Microsoft Copilot didn’t just talk a big game before Super Bowl LX — its Seahawks‑over‑Patriots prediction aged surprisingly well once Seattle actually throttled New England 29–13 to claim the franchise’s second Lombardi Trophy. The final score didn’t match Copilot’s 24–20 “one‑score thriller” exactly, but the AI landed on the right winner, the right general game script, and the right side of history in the NFL’s first truly AI‑soaked Super Bowl week.
Copilot said Seahawks. Reality agreed

In the weeks leading up to Super Bowl LX, Microsoft Copilot stuck its neck out with a bold, social‑friendly call: Seahawks 24, Patriots 20. That prediction slotted right into a broader AI chorus, with multiple systems and outlets landing on Seattle as a narrow favorite in what was expected to be a low‑to‑moderate scoring game.

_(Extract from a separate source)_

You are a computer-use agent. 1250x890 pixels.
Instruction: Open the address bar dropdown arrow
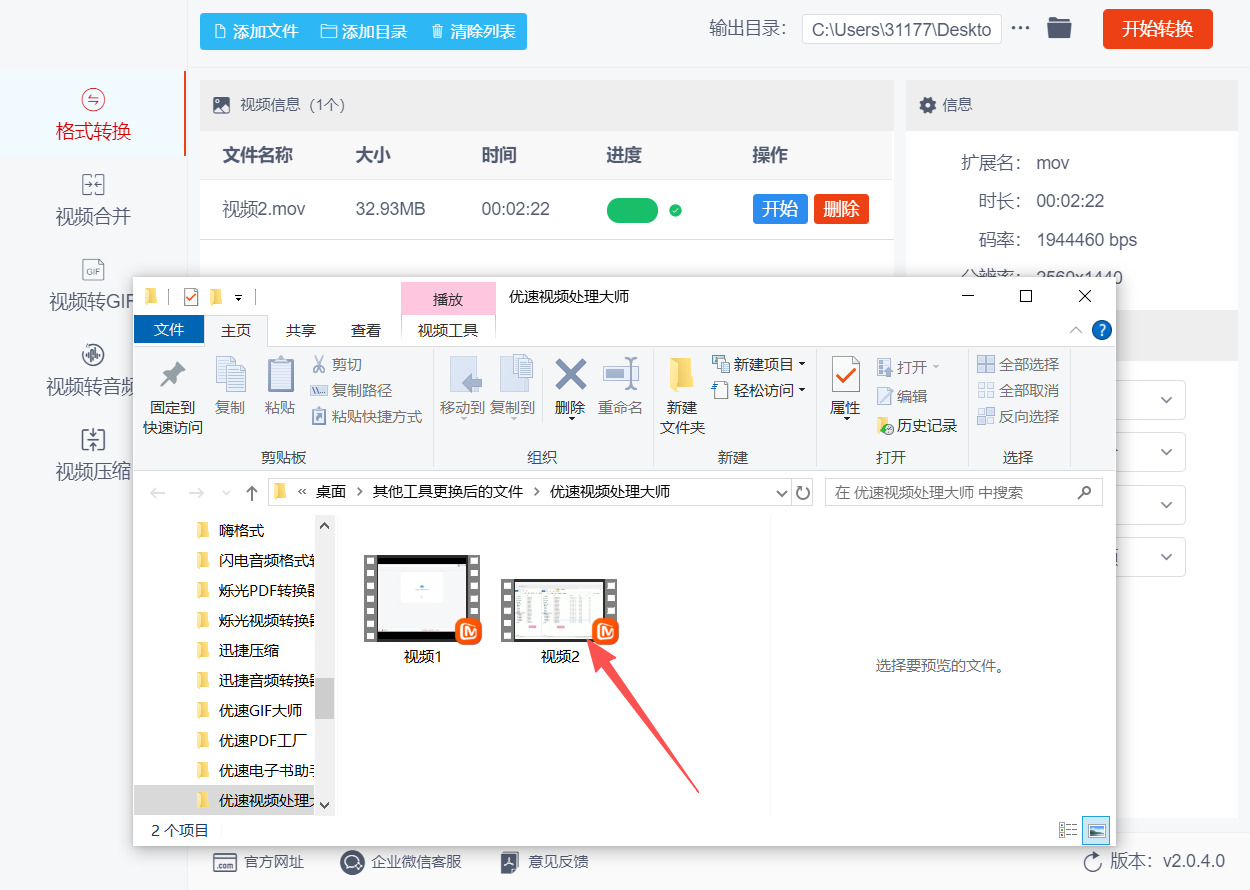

When the confetti finally fell in Santa Clara, the scoreboard read Seahawks 29, Patriots 13 – a far more decisive win than Copilot’s one‑score script, but still firmly in the “Seattle wins a defense‑driven game” bucket that AI and oddsmakers had sketched out. USA Today had highlighted that Copilot entered Super Bowl week having missed only one 2025 playoff game, and in the season’s biggest test, it again backed the right side.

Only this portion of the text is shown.